**Aim of the exercise**
Copy the lines in the dataset rows below word for word, everything from the line containing "Click the 'Název" down to the line containing "click(x=892, y=64)", both included.

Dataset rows
[Start]

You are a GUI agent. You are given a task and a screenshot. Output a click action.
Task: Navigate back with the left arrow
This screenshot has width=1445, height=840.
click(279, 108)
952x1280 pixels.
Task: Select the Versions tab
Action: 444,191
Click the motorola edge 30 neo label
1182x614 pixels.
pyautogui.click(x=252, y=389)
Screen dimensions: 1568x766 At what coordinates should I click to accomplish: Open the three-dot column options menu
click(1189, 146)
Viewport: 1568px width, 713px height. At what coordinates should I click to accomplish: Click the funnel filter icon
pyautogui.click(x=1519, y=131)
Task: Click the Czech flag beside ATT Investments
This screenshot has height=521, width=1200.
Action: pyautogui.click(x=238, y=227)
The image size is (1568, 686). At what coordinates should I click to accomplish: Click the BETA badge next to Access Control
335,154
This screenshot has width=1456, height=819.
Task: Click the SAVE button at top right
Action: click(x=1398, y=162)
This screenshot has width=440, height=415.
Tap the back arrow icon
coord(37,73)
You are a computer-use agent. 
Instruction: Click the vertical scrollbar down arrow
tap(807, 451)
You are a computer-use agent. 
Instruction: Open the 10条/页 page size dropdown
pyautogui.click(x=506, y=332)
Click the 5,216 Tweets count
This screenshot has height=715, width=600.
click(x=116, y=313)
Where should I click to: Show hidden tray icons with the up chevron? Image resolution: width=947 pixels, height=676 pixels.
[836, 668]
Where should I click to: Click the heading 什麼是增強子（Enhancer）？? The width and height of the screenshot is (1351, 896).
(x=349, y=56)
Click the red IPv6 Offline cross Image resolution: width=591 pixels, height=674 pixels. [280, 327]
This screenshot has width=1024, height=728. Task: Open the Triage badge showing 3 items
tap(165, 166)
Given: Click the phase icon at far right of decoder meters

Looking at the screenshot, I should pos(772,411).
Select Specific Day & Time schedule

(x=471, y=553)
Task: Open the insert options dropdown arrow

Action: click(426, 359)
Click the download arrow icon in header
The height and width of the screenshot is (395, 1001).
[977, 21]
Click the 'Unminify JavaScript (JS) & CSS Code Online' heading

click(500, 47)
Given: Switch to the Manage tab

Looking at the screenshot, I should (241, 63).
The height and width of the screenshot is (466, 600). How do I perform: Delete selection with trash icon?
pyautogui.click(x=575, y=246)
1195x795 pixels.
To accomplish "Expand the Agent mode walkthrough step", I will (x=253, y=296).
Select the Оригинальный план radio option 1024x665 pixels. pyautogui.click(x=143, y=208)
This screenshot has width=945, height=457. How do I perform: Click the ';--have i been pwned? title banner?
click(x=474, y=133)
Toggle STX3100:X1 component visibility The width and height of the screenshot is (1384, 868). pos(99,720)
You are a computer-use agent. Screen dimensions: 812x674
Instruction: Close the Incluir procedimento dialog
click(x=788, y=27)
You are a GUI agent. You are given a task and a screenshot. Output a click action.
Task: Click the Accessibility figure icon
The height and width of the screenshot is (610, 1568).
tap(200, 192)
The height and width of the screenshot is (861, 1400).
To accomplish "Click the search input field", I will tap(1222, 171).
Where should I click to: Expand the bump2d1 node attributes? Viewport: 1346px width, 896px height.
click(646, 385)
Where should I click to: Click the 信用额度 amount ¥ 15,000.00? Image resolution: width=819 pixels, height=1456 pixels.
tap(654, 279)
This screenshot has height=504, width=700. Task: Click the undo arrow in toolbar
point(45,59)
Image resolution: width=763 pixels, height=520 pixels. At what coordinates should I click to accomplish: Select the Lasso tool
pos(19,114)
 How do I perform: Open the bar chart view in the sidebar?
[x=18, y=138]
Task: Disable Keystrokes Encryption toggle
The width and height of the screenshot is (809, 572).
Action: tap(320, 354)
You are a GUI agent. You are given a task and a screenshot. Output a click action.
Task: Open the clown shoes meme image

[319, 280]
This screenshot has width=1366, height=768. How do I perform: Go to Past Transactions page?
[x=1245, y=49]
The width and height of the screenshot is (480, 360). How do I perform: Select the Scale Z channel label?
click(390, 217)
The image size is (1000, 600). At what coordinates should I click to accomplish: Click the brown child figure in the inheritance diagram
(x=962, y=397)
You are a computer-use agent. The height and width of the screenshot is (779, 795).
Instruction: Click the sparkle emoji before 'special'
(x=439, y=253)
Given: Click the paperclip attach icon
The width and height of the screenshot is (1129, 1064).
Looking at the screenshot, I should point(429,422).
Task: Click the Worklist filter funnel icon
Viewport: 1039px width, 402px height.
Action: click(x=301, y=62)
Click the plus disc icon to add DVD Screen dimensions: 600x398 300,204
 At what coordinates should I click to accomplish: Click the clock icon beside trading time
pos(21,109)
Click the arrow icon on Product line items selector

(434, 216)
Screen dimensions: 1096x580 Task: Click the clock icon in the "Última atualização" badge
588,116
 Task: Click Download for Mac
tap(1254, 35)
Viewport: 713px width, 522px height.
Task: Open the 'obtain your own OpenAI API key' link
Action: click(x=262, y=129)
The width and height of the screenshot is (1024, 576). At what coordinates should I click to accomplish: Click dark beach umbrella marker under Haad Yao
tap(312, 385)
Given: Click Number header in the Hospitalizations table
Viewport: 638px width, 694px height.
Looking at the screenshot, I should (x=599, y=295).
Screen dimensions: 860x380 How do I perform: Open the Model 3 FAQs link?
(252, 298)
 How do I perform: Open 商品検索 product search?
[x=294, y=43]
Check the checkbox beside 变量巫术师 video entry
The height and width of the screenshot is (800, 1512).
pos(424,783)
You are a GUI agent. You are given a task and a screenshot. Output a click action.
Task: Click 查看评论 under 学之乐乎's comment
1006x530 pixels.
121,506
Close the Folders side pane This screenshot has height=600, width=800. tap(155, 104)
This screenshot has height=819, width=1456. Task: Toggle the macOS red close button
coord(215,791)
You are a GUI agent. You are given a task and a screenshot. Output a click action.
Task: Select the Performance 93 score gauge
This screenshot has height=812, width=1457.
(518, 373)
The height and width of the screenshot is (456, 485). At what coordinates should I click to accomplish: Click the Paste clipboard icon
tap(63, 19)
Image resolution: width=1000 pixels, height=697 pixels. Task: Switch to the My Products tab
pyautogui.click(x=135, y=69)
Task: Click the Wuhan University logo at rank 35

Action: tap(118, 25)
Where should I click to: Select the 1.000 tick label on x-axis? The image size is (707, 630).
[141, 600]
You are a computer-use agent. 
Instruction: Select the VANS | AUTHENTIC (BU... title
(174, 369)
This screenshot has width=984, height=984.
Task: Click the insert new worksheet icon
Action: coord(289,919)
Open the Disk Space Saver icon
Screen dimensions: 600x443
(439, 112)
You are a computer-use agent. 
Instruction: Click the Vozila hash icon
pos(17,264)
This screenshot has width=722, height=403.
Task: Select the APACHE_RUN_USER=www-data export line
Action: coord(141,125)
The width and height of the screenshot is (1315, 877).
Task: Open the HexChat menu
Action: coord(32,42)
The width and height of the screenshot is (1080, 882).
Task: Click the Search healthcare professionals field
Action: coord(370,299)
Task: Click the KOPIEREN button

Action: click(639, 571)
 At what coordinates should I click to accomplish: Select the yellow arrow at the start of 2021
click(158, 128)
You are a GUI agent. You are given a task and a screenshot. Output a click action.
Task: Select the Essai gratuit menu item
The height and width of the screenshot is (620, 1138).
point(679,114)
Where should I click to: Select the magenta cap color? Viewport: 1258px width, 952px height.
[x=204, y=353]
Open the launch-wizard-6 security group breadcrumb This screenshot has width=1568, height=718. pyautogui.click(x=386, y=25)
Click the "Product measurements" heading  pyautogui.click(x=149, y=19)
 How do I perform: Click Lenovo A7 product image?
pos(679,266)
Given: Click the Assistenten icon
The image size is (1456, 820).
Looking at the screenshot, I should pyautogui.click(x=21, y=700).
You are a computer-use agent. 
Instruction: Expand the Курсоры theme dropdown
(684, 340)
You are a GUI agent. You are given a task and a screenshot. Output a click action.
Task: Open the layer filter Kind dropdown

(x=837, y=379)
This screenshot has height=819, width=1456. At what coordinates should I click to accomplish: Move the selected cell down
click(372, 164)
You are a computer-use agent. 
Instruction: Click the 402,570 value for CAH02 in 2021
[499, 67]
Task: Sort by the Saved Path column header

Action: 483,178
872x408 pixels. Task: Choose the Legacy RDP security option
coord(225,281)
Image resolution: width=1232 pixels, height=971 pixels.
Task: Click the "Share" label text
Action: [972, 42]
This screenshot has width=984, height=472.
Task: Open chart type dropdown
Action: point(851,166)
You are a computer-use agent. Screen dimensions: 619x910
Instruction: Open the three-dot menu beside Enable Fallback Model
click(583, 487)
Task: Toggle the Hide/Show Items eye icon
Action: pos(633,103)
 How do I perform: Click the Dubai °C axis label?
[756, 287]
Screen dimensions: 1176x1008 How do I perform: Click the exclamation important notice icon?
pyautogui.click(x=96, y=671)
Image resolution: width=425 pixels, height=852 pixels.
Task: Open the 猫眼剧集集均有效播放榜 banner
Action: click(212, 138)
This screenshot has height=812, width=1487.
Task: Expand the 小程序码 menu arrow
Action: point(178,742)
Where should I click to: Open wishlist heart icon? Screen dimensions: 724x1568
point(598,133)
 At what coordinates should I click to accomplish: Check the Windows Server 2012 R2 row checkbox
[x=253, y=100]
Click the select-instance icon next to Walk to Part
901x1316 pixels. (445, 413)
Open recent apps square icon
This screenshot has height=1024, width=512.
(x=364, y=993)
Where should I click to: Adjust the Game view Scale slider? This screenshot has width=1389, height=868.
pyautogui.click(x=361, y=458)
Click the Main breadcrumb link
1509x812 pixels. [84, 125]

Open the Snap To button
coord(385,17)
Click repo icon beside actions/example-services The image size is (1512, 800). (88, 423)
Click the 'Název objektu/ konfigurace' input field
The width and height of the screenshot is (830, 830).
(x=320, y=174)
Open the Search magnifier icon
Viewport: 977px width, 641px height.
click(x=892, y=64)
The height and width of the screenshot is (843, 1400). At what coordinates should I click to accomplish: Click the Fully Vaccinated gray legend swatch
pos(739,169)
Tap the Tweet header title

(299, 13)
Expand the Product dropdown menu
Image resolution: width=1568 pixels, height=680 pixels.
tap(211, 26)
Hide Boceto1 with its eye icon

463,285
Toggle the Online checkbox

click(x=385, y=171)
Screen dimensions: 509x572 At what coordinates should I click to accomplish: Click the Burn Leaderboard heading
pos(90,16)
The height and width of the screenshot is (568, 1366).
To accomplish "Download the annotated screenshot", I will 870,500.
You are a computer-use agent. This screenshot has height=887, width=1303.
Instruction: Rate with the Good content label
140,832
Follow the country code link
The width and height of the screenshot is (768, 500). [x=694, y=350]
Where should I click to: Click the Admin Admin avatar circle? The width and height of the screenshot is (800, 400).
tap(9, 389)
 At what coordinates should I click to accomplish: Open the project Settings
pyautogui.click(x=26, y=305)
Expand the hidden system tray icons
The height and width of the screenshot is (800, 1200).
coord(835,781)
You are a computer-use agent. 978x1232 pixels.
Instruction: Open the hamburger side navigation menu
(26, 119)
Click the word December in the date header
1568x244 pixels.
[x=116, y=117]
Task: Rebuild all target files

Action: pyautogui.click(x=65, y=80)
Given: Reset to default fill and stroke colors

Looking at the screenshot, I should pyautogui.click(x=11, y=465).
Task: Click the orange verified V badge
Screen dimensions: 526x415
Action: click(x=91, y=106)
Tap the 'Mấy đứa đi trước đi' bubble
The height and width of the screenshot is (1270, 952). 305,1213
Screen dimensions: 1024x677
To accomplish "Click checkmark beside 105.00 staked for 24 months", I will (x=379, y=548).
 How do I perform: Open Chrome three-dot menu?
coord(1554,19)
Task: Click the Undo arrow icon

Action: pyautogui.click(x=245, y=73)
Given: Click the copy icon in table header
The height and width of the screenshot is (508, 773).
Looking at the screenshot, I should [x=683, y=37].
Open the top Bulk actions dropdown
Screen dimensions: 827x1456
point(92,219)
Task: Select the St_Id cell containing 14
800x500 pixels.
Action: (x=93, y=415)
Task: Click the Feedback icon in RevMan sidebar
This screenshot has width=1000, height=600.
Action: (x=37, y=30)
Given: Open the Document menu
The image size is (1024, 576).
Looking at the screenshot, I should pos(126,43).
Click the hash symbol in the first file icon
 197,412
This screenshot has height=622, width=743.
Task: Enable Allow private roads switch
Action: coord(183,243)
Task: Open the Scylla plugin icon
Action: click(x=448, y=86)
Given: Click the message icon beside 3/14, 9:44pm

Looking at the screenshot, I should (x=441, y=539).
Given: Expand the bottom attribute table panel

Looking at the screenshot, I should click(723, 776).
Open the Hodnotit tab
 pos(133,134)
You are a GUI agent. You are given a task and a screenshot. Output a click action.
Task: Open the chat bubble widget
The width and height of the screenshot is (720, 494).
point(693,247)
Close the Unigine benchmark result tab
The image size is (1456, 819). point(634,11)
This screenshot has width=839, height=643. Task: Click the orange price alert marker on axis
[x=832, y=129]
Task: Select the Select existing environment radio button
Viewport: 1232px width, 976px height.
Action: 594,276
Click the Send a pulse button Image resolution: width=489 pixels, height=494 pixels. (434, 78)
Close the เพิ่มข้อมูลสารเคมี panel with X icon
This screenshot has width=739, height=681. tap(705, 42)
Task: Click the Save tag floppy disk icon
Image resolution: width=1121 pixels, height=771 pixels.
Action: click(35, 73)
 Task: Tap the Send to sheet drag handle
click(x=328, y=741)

[End]

**Output below**
Click the 'Název objektu/ konfigurace' input field
The width and height of the screenshot is (830, 830).
(x=320, y=174)
Open the Search magnifier icon
Viewport: 977px width, 641px height.
click(x=892, y=64)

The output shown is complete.